Agrawal notes, “despite all the advances we have made in AI, we’ve made zero advances in increasing the judgment of machines. Only people can exercise judgment.” The distinction matters because the problems we face in business aren’t neat problems with clear answers. They involve (often implicit) trade-offs among values that are important to us as individuals or as representatives of a company. With cheaper prediction, we have the luxury of iterating more and focusing on the judgment calls that really matter. But the judgment is critical.
Agrawal believes that “every part of our economy is now optimized for a pre-prediction world.” In this world, prediction and judgment are often conflated. And because current generative AI models are so articulate and offer such reasonable plans, we often fail to slow down and ask whether their results are consistent with our values and the specific trade-offs that make sense to us. This may cause us to over value crisp analysis and to under value our uniquely human contribution to good decisions.
Because this distinction is not made, companies are designing AI systems backwards. They automate everything possible, then ask people to monitor for failures or to pick up the pieces when failure happens. This is is a design flaw, not an inevitability. Fortunately, some companies are thinking differently.
What Smart Companies Are Doing
Vibe coding – a popular approache that lets non-programmers write code in plain English – is a promising application of generative AI. But SolveIt founders, Jeremy Howard and Eric Ries, were disappointed after experimenting with it. They found that the code it produced was poorly understood developers and not extensible. Its development also did nothing to increase the skills of the engineers doing the work. SolveIt was formed to slow down vibe coding and reinsert the judgment of humans.
“We discovered a key principle,” Howard says. “The AI should be able to see exactly what the human sees, and the human should be able to see exactly what the AI sees at all times.” In SolveIt, the human does the coding and the AI supports the coder. In contrast to most AI models, SolveIt encourages the user to slow down and do what he or she can do themselves before asking the AI to do it for them.

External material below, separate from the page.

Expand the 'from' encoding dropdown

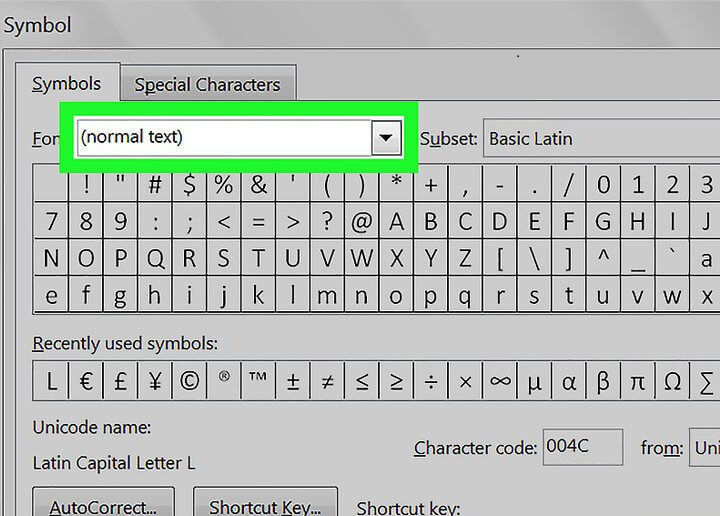[703, 448]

There are several principles embedded in this approach. First, the human is in control. As the author of what she is coding, the developer understands what she is producing. As a corollary, the product itself is more cleanly architected and therefore more extensible. Finally, the user learns while doing. The AI provides help, critiques code, recommends alternatives and helps to identify problems. But the human is growing as a developer by actually doing the work.
SolveIt is also experimenting with using the same approach for writing. Eric Ries, author of The Lean Startup, is writing his next book with the assistance of AI – but he is writing every word. AI is looking over his shoulder, available to assure consistency and flow and to provide editorial support. A further extension is to a particular type of reasoning and writing – legal work. SolveIt has created a subsidiary to support such work.
ASAPP, which makes software for call centers, is another good example. The company has designed its system so that the call center agent is in control. AI is there to support the agent in completing necessary but routine work. As Joe Chiuffo, then Head of Marketing at ASAPP, told me in an interview in 2024, the agent is “the person we’re trying to win over.” Ciuffo continued, “if [the agents] have the autonomy to make more decisions, and they’re less encumbered by all the tools that [they] need to focus on, they can make those judgment decisions” more effectively. As with SolveIt, the agent is in control of the dialog, and the AI supports the agent at the agent’s behest.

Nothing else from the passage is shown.